Re: Need High Accuracy Electronic Target using triangulation

Fri Dec 13, 2019 7:03 pm

That’s why they used a replaceable roll of rubber.

I’ve been thinking about those Meyton targets. I don’t think they’re using lasers or any collimated light source at all. I’m betting they’re simply recessed LEDs so you get a cone of light that only reaches a certain number of the sensors on the other side. Their beams figures likely relate simply to the number of photocells they’re using. I don’t think it is the number of light sources.

richardtheboffin
Posts: 33
Joined: Thu Apr 19, 2012 12:04 pm

Re: Need High Accuracy Electronic Target using triangulation

Tue Jan 14, 2020 12:22 pm

_Shorty wrote:
Fri Dec 13, 2019 7:03 pm
That’s why they used a replaceable roll of rubber.

I’ve been thinking about those Meyton targets. I don’t think they’re using lasers or any collimated light source at all. I’m betting they’re simply recessed LEDs so you get a cone of light that only reaches a certain number of the sensors on the other side. Their beams figures likely relate simply to the number of photocells they’re using. I don’t think it is the number of light sources.
Possibly. I guess if the sensor is down the end of a tube so it can only 'see' directly ahead, it will only detect pellets directly in line with it. Not sure how consistent the shadow being cast will be, when the pellet is near the light source. It would obviously be better the closer it is to the detector.

Actually you can buy lasers for peanuts nowadays so a grid of say 50x50 lasers is not really expensive. (You can get 100 laser diodes for £13!)

Over 100mm thats one beam every 2mm. They'd need to be staggered as the housings are 6mm in diameter.

I may experiment with a single row of 10 lasers and photodiodes, just to see what spacing is required to accurately detect the position to within 0.5mm.

_Shorty
Posts: 8
Joined: Sat Nov 30, 2019 12:07 am

Re: Need High Accuracy Electronic Target using triangulation

Tue Jan 14, 2020 12:52 pm

They certainly could be lasers, but I'm not sure they'd need to be.
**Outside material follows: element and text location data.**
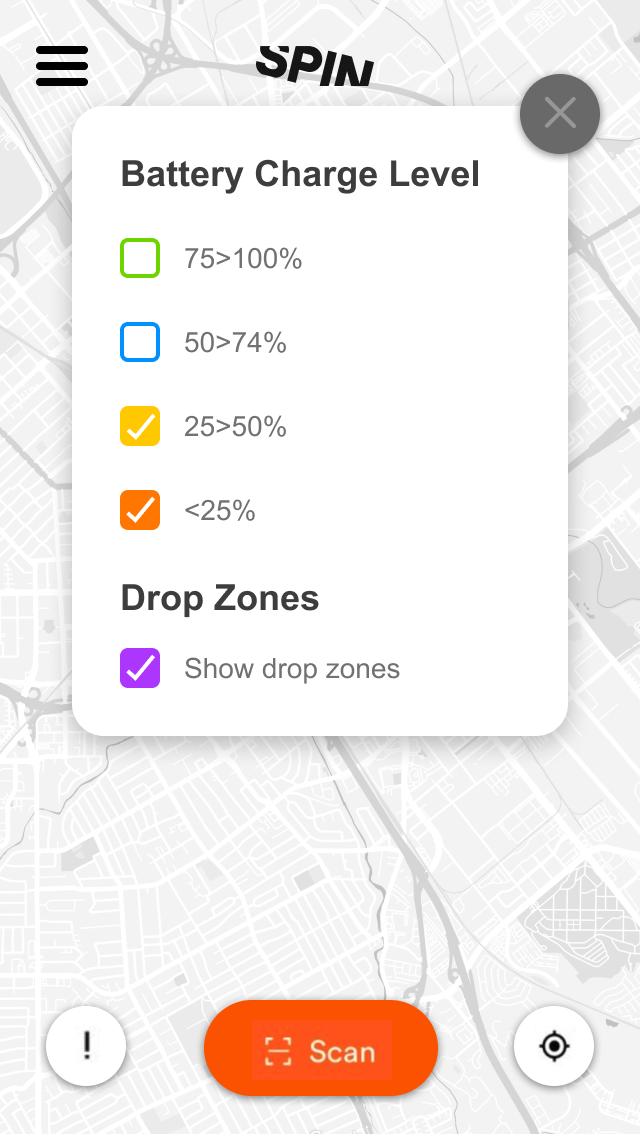Screen dimensions: 640x1136
Task: Click the QR scan icon
Action: (x=278, y=1051)
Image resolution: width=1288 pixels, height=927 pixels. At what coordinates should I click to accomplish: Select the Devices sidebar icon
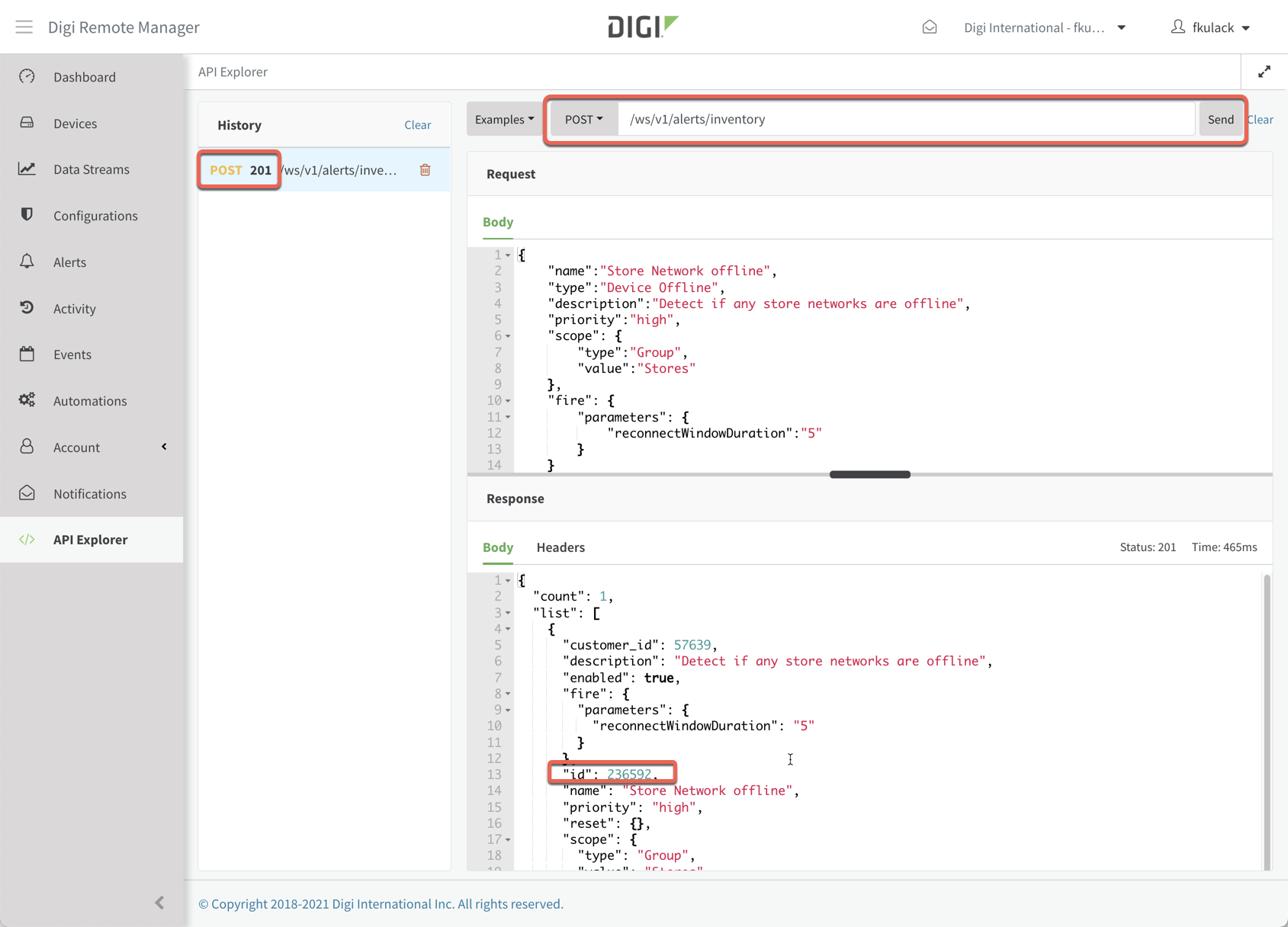(x=27, y=123)
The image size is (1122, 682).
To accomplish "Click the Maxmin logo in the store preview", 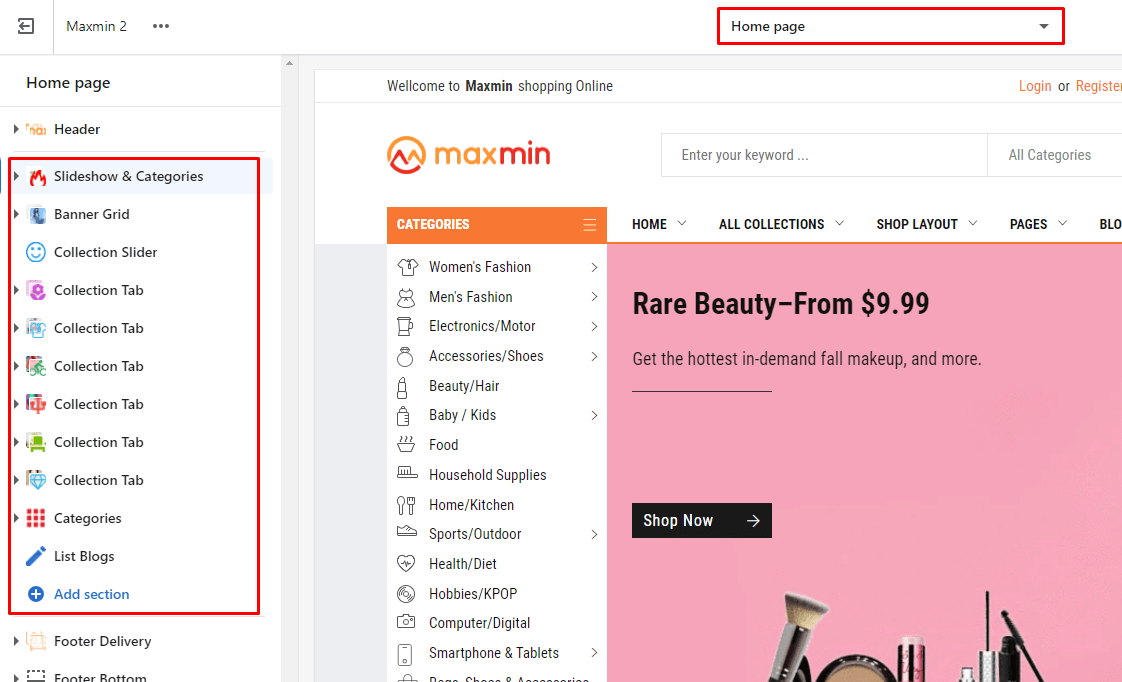I will (468, 155).
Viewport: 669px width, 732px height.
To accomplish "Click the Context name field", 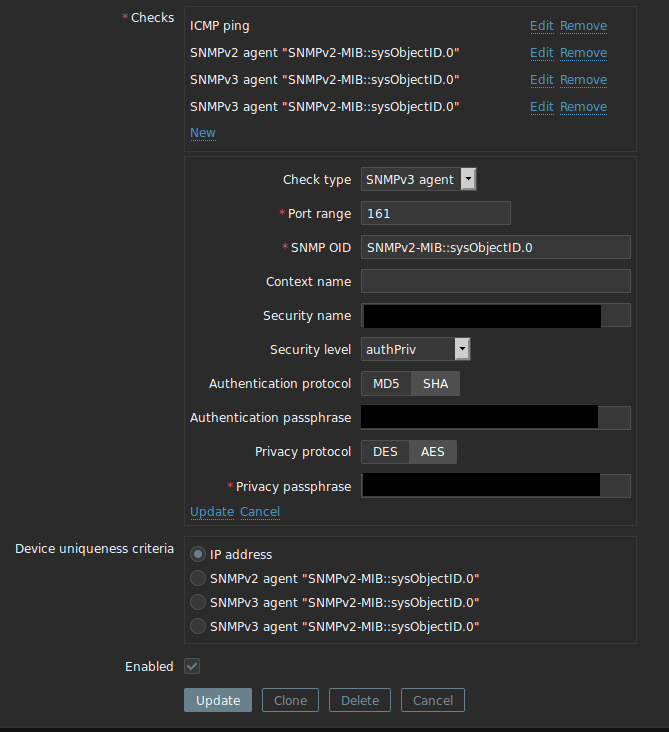I will (495, 281).
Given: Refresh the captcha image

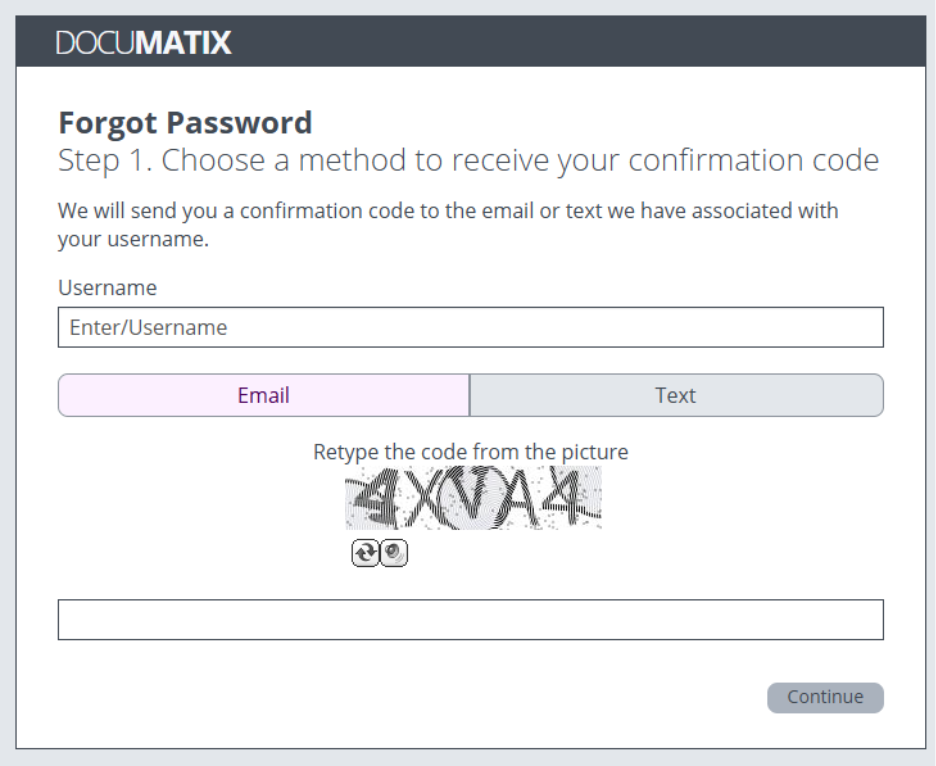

If you take a look again at their Measuring Principle web page you can see in the bottom picture that they're using a staggered array of sensor holes. And then there are gaps between them, too. I'm assuming the gaps are where the light sources are. 16 holes - gap - 32 holes - gap - 32 holes - gap... The bullet appears to be obscuring five beams/holes to varying degrees. I don't know how big laser parts would be. Could you fit 32 of them in that gap area? Or is their beam illustration merely related to how many detection holes they've got? They claim a resolution of 0.01 mm and accuracy of 0.1 mm over the entire field, with double precision in the middle anyway. "26 light triangles with 768 sensors" seems to indicate it isn't lasers. Recessed/shaded LEDs seem fairly likely. Confine one "light triangle" source to hit only its group of 32 sensor holes.

That link again: https://www.meyton.info/en/measuring-pr ... index.html

n2Jesus
Posts: 1
Joined: Mon Mar 30, 2020 7:00 pm

Re: Need High Accuracy Electronic Target using triangulation

Mon Mar 30, 2020 7:06 pm

I just found this topic trying to do the same thing only with bullets at supersonic speeds.
In my case I know arduinos inside and out, but I'm having trouble finding the "math" needed to pinpoint the location.

Can someone point me at sample code, or the process needed to triangulate with 4 microphones?